I expected that my colleagues and I would work less.
Less stress and more happiness, because the comfort zone of introverted programmers is completely filled by the computer. There are no people, no food smells coming from the kitchen (or worse, the next table) and perhaps best of all, no two-hour-long close calls on the roads or on the bus.
You don't even need to take a bath. No need to spend all that money in the wrong canteen. You don't even have to get dressed, you're fine in your pajamas and teddy bear. You can sit in front of the computer all day, play the music you like and not get up all day.
After a week, things started to happen. Stabbing pains in the chair and bowls (actually in you), a stiff back and neck (yet I can't lie down), evening and weekend work (as you're at a machine) and I realised that ordering pizza doesn't help with a monotonous diet (and it's not cheaper).
If you're not a meeting-to-meeting boss/project manager/everywhere-it-goes worker, but you eat the bread of programmers and developers, it's very easy to spend 10 hours in front of the computer, having only got up once to warm up the fleurons in the microwave, that was no more than twenty minutes, and you made two coffees. Or three, whatever.

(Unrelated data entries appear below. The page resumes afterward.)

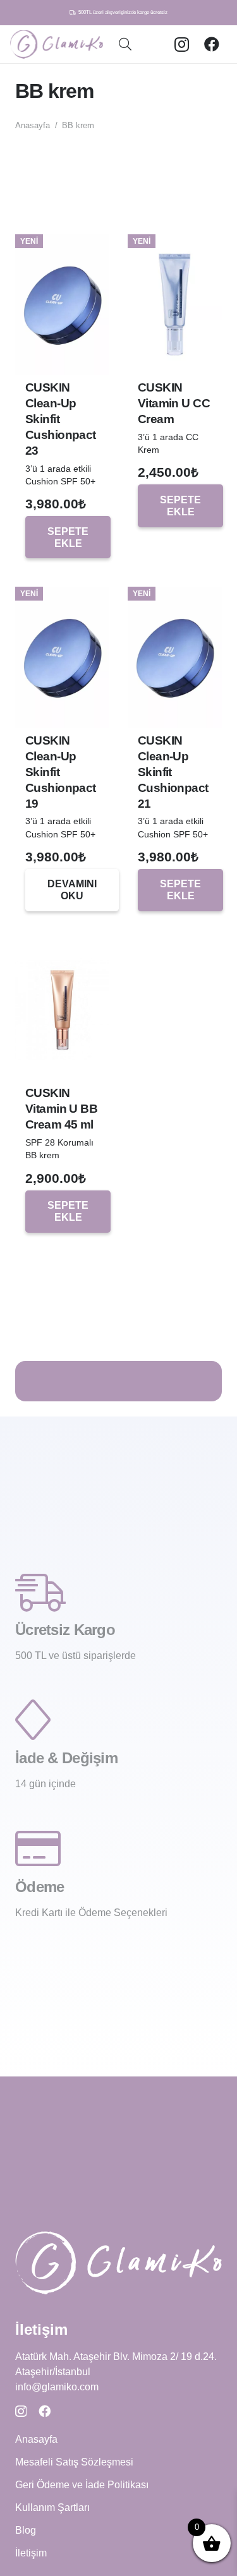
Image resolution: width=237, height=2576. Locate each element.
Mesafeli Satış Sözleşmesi (74, 2462)
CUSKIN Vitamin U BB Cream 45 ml (61, 1108)
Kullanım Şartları (52, 2507)
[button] (125, 44)
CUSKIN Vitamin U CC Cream (174, 403)
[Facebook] (212, 44)
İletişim (31, 2553)
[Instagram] (181, 44)
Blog (25, 2530)
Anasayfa (32, 125)
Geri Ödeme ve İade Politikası (82, 2484)
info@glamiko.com (57, 2386)
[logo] (56, 44)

Still, it wasn't so bad to go to the canteen, we always managed an hour for lunch, plus coffee, without any problems. Maybe we'd run out to the pole. Face-to-face meetings aren't so bad either, because you can sit in several different ways and not listen. Still, it's nice to occasionally crack a tiresome joke just randomly and see the faces of others suffering.
I would say that 15 years was not good, but neither is this five days a week of 8-10 hours of solitary hunching over. I would draw the line somewhere in the middle if asked.
3-2, or 2-3, something like that, make a week look like that.